Collected data entries
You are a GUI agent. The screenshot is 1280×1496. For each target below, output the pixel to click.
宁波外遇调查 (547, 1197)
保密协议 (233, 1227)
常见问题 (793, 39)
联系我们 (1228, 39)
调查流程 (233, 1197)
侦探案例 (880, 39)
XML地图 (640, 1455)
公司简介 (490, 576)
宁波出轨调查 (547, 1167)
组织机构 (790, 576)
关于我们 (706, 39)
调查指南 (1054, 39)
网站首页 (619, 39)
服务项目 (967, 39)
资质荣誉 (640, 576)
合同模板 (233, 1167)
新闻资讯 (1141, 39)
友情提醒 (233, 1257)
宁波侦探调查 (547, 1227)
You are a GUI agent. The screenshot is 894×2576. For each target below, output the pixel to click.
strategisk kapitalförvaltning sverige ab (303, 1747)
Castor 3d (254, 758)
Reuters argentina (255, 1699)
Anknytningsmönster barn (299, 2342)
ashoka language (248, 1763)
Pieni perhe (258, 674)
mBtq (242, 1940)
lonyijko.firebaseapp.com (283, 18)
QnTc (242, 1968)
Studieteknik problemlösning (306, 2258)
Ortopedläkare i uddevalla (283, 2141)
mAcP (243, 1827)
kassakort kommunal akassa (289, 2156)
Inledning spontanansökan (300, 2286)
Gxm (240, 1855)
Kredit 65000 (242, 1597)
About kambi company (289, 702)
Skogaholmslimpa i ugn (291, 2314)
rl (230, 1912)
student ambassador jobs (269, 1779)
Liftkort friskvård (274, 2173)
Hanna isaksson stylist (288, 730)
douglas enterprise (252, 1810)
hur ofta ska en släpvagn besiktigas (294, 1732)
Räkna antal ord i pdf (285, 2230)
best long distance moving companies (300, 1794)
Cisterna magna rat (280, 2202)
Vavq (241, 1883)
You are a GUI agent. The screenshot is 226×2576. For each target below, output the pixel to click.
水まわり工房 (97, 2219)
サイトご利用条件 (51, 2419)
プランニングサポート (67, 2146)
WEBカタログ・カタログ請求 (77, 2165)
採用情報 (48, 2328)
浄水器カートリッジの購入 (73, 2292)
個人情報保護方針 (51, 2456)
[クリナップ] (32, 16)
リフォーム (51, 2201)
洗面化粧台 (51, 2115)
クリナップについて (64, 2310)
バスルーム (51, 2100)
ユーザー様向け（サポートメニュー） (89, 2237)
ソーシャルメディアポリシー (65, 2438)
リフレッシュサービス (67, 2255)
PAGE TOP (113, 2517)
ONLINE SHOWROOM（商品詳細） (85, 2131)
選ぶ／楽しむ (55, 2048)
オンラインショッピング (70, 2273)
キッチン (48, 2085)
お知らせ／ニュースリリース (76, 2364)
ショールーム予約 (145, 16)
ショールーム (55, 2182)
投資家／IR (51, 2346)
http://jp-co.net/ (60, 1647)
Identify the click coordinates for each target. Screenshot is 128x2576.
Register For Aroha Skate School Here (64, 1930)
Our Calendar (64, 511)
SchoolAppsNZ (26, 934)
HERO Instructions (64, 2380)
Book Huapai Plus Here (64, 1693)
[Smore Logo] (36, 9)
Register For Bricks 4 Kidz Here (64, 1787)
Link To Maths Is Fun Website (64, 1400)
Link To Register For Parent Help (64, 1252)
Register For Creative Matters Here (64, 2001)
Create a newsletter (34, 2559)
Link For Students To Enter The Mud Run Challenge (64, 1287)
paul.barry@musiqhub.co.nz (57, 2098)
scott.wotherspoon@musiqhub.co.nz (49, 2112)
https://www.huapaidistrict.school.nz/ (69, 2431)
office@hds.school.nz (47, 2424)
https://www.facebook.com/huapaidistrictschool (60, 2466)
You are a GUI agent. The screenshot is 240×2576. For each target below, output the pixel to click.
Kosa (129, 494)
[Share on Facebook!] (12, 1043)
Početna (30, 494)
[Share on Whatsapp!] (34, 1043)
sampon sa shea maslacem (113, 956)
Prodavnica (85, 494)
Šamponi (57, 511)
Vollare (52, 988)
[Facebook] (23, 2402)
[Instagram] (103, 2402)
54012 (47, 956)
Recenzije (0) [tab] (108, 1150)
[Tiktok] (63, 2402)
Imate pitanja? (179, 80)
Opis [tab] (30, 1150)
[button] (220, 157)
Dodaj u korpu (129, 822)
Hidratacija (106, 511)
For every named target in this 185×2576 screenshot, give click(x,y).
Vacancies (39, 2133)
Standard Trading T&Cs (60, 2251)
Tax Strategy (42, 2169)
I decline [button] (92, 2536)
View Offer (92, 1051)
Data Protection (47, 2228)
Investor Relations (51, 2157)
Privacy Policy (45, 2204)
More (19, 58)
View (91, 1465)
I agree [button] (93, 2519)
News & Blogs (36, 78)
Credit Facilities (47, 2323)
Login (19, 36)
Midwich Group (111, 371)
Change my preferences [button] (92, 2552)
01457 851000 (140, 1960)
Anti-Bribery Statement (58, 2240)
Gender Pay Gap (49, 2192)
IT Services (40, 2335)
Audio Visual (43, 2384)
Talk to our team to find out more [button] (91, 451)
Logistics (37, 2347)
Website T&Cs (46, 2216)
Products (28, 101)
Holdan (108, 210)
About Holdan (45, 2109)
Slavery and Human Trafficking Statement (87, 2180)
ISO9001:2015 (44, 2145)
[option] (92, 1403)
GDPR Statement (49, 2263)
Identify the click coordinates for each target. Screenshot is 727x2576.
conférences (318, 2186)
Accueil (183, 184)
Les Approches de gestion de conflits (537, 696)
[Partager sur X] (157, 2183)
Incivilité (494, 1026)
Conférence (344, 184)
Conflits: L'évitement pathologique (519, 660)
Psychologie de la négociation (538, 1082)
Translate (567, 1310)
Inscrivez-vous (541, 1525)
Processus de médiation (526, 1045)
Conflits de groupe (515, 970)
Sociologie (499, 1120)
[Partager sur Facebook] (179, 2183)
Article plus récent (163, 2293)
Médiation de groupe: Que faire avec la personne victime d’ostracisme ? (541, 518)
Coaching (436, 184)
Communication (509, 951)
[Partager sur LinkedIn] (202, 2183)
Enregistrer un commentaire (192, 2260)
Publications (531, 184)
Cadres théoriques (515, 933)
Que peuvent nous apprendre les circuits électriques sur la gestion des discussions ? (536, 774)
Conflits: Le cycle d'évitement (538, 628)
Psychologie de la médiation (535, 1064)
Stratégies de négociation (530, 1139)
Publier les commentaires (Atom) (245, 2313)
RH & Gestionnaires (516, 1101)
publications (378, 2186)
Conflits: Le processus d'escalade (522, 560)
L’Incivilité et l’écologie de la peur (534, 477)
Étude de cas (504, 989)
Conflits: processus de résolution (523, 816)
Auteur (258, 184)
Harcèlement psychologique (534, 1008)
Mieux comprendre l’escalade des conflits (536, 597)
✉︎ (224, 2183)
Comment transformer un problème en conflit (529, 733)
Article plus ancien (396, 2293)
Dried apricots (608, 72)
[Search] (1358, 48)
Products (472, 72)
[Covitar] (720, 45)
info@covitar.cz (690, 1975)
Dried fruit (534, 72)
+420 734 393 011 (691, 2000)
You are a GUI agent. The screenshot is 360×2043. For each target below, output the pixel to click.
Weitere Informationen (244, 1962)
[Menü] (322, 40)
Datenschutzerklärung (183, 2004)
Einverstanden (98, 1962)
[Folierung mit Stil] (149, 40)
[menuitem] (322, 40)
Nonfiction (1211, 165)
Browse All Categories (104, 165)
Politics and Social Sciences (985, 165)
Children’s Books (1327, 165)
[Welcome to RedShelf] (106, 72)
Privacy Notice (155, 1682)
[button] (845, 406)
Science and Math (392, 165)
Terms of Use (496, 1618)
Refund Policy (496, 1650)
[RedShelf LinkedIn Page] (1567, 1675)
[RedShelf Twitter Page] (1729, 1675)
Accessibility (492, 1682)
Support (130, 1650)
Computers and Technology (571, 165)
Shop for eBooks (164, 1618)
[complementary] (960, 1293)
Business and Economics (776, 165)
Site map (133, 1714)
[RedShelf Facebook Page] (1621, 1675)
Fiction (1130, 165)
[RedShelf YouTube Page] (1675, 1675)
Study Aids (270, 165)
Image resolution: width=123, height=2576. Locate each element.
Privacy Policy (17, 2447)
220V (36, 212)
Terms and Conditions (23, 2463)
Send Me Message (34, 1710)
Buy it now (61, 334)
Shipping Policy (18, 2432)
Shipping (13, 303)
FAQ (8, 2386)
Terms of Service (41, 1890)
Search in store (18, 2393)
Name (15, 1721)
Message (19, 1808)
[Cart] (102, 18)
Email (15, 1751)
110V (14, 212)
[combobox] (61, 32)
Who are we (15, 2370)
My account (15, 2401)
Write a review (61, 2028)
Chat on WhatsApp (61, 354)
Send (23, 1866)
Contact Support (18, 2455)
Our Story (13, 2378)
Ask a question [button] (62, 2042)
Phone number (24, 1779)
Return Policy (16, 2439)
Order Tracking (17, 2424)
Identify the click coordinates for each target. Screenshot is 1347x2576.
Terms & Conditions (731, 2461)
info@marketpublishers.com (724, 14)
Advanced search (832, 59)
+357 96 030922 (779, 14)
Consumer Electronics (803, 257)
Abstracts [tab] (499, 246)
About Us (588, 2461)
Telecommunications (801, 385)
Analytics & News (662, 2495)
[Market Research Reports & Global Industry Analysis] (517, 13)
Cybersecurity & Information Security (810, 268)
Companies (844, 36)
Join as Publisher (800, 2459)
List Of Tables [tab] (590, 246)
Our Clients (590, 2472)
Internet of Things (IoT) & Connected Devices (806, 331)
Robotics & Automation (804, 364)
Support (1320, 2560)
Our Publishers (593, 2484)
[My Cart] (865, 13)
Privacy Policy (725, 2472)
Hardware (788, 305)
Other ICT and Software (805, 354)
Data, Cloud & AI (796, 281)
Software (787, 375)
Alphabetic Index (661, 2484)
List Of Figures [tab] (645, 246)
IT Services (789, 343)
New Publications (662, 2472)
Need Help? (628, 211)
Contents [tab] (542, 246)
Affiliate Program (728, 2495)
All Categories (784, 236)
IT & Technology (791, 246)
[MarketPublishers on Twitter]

▸ **Action item**:
Could you transcribe the entries above word for word, from the line with "[Covitar] (720, 45)" down to the line with "Phone number (24, 1779)", keeping both?

▸ **Response**:
[Covitar] (720, 45)
info@covitar.cz (690, 1975)
Dried fruit (534, 72)
+420 734 393 011 (691, 2000)
You are a GUI agent. The screenshot is 360×2043. For each target below, output the pixel to click.
Weitere Informationen (244, 1962)
[Menü] (322, 40)
Datenschutzerklärung (183, 2004)
Einverstanden (98, 1962)
[Folierung mit Stil] (149, 40)
[menuitem] (322, 40)
Nonfiction (1211, 165)
Browse All Categories (104, 165)
Politics and Social Sciences (985, 165)
Children’s Books (1327, 165)
[Welcome to RedShelf] (106, 72)
Privacy Notice (155, 1682)
[button] (845, 406)
Science and Math (392, 165)
Terms of Use (496, 1618)
Refund Policy (496, 1650)
[RedShelf LinkedIn Page] (1567, 1675)
[RedShelf Twitter Page] (1729, 1675)
Accessibility (492, 1682)
Support (130, 1650)
Computers and Technology (571, 165)
Shop for eBooks (164, 1618)
[complementary] (960, 1293)
Business and Economics (776, 165)
Site map (133, 1714)
[RedShelf Facebook Page] (1621, 1675)
Fiction (1130, 165)
[RedShelf YouTube Page] (1675, 1675)
Study Aids (270, 165)
Image resolution: width=123, height=2576. Locate each element.
Privacy Policy (17, 2447)
220V (36, 212)
Terms and Conditions (23, 2463)
Send Me Message (34, 1710)
Buy it now (61, 334)
Shipping Policy (18, 2432)
Shipping (13, 303)
FAQ (8, 2386)
Terms of Service (41, 1890)
Search in store (18, 2393)
Name (15, 1721)
Message (19, 1808)
[Cart] (102, 18)
Email (15, 1751)
110V (14, 212)
[combobox] (61, 32)
Who are we (15, 2370)
My account (15, 2401)
Write a review (61, 2028)
Chat on WhatsApp (61, 354)
Send (23, 1866)
Contact Support (18, 2455)
Our Story (13, 2378)
Ask a question [button] (62, 2042)
Phone number (24, 1779)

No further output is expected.